Diabetic retinopathy is known to affect your eyes with different eye conditions. In the early stages of diabetic retinopathy, treatment may not be needed because eyesight is normal.
With the help of treatment, it can help prevent and delay eye damage from diabetes. Laser treatment, vitrectomy surgery, and medication are the most common method in treating diabetic retinopathy.
An ophthalmologist or a retina specialist can determine and evaluate the best treatment according to your needs and situation.
Two Types of Laser Treatment
Focal or grid laser photocoagulation aims directly at the affected area. This type of laser is specific to the blood vessels that have been damaged by the condition. The energy of the laser destroys the eye tissue that is damaged and clears the scars that lead to blind spots and vision loss.
Scatter (pan-retinal) laser photocoagulation is general because it can destroy some functional cells but it improves the blood supply in the retina which is important to maintain eyesight. The energy of the laser is applied to more than 1000 spots in the periphery of the retina but the central macula remains untouched.
Usually, with laser treatments, it does not improve the vision of those with diabetic retinopathy it just acts on prevention of vision loss. These kinds of procedures can be performed in an eye doctor’s office.

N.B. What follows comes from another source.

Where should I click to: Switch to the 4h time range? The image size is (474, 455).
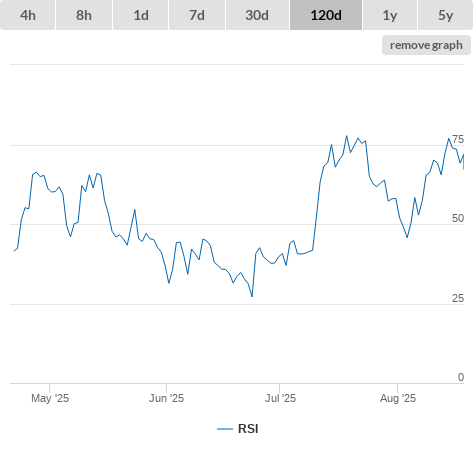coord(28,15)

It is important to have someone to guide you after the laser procedure because you may have blurry vision for a day or two.

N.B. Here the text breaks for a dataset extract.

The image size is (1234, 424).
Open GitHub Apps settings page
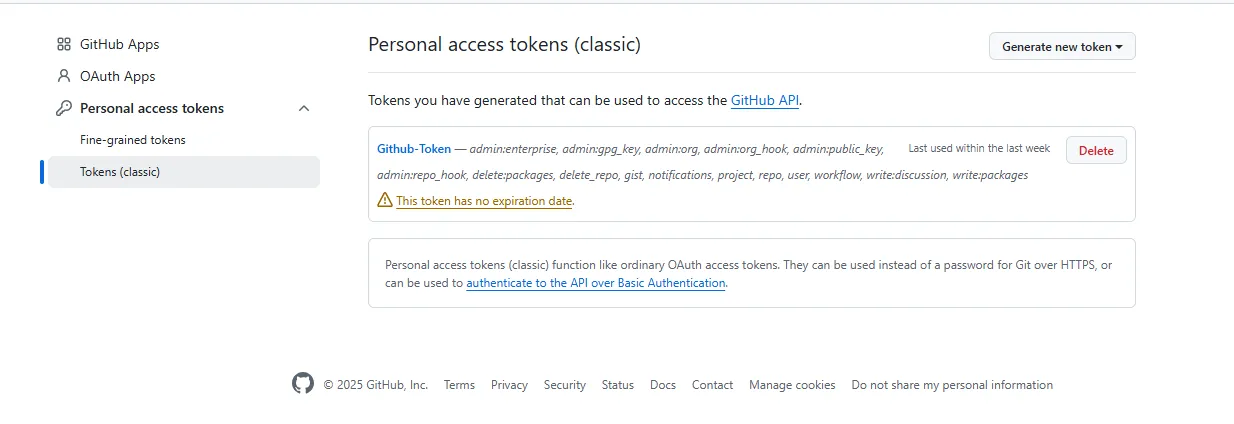119,44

In cases of advanced diabetic retinopathy, the blood from damaged blood vessels can leak into the vitreous part of the eye. When this happens, it prevents the light to reach the retina which obscures the vision.
Vitrectomy is done by removing the cloudy vitreous and replacing it with clear fluid that allows the surgeon to see clearly and treat the damaged blood vessels.
It is usually done at a hospital or surgical facility. If you need a vitrectomy on both eyes, it will be done one at a time.
The recovery period takes several weeks and there are precautions with the activities that you will perform. Medications are given to address any discomfort that you may experience during this period.
Medication as Treatment
A protein called VEGF in the retina is known to be associated with diabetic retinopathy. VEGF allows the production of new blood vessels in the retina but they are fragile and they leak easily which can result in bleeding and swelling.
Anti-VEGF medications help to stop VEGF to trigger growth and reduce swelling. Corticosteroid injections also help to reduce the production of VEGF and reduce inflammation in the macula.
Anti-VEGF and corticosteroids can be injected or released slowly using an implant inside the eye. These medications can help in improving vision and slow the progression of vision loss.